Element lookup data
►
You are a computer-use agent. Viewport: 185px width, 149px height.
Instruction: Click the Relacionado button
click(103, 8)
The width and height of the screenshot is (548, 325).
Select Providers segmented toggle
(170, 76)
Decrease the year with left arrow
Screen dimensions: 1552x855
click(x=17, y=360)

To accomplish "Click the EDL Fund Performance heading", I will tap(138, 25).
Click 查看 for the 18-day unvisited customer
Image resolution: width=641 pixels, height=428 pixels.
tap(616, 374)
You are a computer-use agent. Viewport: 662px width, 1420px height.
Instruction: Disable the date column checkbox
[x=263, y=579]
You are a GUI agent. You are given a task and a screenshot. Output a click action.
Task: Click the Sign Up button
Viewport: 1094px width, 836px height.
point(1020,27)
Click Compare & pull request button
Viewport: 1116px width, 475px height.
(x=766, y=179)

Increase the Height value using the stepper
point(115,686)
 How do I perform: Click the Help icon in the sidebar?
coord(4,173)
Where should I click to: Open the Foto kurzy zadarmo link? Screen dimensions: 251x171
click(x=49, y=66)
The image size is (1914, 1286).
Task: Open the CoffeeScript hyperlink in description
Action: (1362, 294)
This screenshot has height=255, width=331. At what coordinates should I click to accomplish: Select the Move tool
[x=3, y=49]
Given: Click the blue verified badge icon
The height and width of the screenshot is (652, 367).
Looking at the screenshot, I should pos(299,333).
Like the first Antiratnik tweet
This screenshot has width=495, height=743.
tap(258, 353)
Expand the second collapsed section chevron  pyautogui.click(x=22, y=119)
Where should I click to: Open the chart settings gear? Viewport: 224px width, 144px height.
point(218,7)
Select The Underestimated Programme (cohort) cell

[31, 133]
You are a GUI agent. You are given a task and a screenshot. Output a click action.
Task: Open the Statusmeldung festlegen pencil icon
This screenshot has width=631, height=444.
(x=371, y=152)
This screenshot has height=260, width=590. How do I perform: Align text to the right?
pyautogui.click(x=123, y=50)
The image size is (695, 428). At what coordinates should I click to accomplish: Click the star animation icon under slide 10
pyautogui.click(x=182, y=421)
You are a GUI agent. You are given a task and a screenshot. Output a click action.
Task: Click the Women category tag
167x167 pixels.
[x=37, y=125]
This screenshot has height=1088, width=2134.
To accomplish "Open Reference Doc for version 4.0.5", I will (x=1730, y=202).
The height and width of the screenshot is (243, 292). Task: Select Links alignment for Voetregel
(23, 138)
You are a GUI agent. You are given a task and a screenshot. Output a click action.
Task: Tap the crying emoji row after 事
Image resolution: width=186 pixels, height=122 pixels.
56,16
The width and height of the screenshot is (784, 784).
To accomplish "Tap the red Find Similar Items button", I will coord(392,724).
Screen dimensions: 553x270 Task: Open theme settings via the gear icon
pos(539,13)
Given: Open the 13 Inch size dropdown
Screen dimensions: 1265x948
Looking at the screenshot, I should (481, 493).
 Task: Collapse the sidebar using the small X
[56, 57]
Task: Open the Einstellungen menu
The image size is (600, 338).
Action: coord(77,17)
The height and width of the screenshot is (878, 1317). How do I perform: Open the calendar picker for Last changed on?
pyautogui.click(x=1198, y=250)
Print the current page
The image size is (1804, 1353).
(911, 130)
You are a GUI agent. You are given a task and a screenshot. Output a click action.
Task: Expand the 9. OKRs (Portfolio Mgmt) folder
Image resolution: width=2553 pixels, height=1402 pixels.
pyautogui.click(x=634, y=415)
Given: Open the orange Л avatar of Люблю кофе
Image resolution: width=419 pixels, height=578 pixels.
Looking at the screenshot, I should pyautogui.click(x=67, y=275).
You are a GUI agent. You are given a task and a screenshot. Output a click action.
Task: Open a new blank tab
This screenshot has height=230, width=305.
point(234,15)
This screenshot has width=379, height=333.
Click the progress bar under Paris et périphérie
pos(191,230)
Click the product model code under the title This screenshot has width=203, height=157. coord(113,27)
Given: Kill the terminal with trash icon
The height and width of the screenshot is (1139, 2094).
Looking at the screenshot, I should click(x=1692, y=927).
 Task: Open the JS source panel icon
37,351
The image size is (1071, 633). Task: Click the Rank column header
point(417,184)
◄
Work to complete -> Format the lines of the data above as a numbered list, starting at the line containing "The height and width of the screenshot is (243, 292)." and ending at the line containing "Action: coord(77,17)". Include both of those lines and omit any blank ones.

Solution ->
1. The height and width of the screenshot is (243, 292). Task: Select Links alignment for Voetregel
2. (23, 138)
3. You are a GUI agent. You are given a task and a screenshot. Output a click action.
4. Task: Tap the crying emoji row after 事
5. Image resolution: width=186 pixels, height=122 pixels.
6. 56,16
7. The width and height of the screenshot is (784, 784).
8. To accomplish "Tap the red Find Similar Items button", I will coord(392,724).
9. Screen dimensions: 553x270 Task: Open theme settings via the gear icon
10. pos(539,13)
11. Given: Open the 13 Inch size dropdown
12. Screen dimensions: 1265x948
13. Looking at the screenshot, I should (481, 493).
14.  Task: Collapse the sidebar using the small X
15. [56, 57]
16. Task: Open the Einstellungen menu
17. The image size is (600, 338).
18. Action: coord(77,17)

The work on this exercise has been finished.